*Assignment*
Can you print everything in the tax audit article below, word for word, from "Today the CRA’s" down to "as a result."?
(Beginning of Text section)
Going through a tax audit is about as much fun as a root canal, so you’d be wise to avoid the red flags that could trigger one. I often tell the story of the man who wrote a letter to the Canada Revenue Agency a few years ago: “Dear Sir/Madam: I have been cheating on my taxes for the last eight years and I’ve been losing sleep at night. Please find enclosed a cheque for $50. P.S. If I still can’t sleep at night, I’ll send you the rest.” This, of course, would be the ultimate red flag.
But who is at the highest risk of being audited? And how can you avoid the ordeal?
Let’s take a look at the CRA’s approach and see whether you should be concerned.
A few years ago, the CRA did research on the effectiveness of random versus targeted tax audits. The results were published in its 2010-11 annual report to Parliament and showed that random audits detected significant non-compliance in just 12.2 per cent of cases, while targeted auditing based on risk assessment detected significant non-compliance in 46.7 per cent of cases.
Today the CRA’s preferred approach is to identify high-risk areas and focus audits there. In fact, the federal government has proposed increasing funding to the CRA by $1.21-billion by 2024-25 to hire new auditors and improve tax compliance. Ottawa expects to collect $5.82-billion more in taxes as a result.
What does this mean for you? Your chances of being audited have increased, particularly if you possess certain characteristics.
(End of Text section)
(Beginning of Raw data)
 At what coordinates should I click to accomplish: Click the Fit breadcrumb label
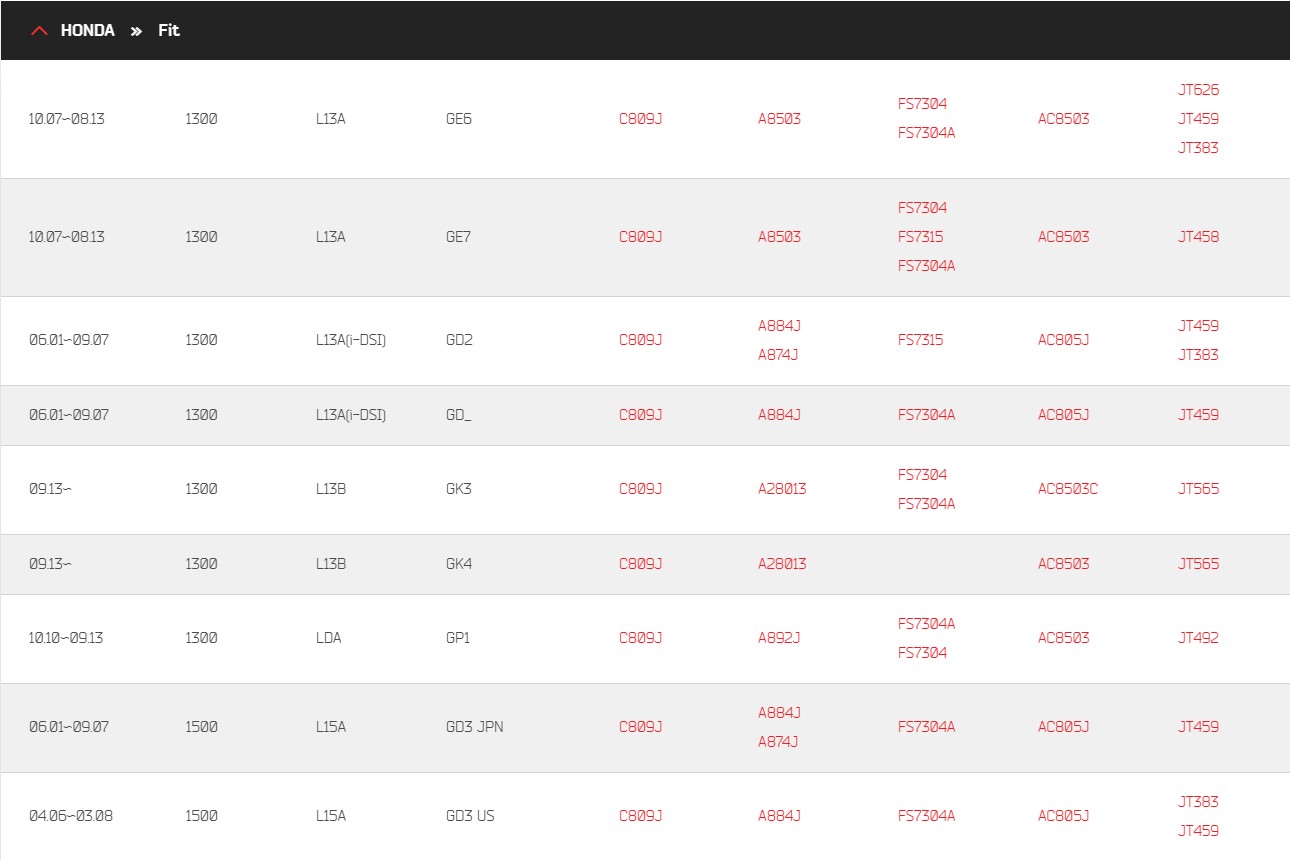click(169, 30)
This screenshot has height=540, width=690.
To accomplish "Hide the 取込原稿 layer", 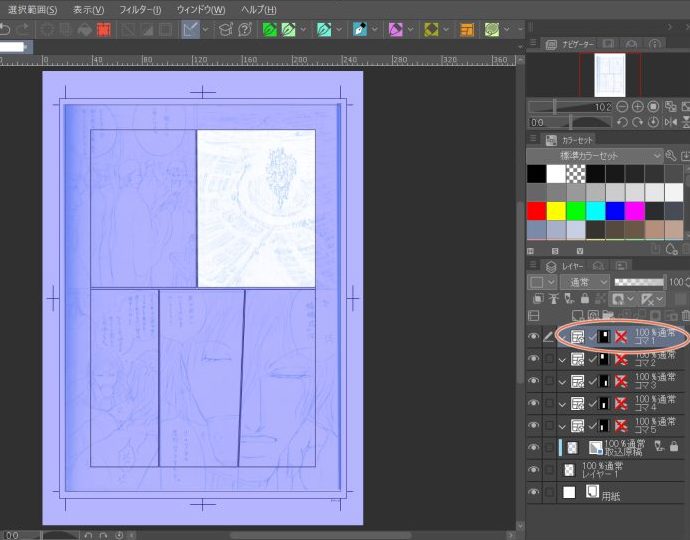I will pos(534,447).
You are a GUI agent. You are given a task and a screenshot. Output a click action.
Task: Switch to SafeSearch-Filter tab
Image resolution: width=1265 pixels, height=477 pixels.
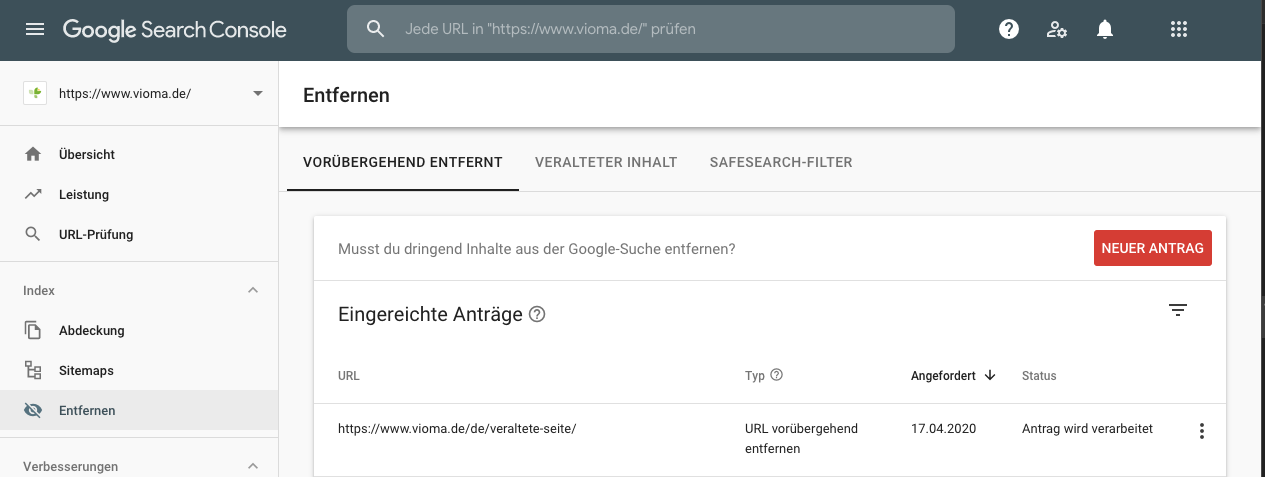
(End of Raw data)
*Exercise answer*
Today the CRA’s preferred approach is to identify high-risk areas and focus audits there. In fact, the federal government has proposed increasing funding to the CRA by $1.21-billion by 2024-25 to hire new auditors and improve tax compliance. Ottawa expects to collect $5.82-billion more in taxes as a result.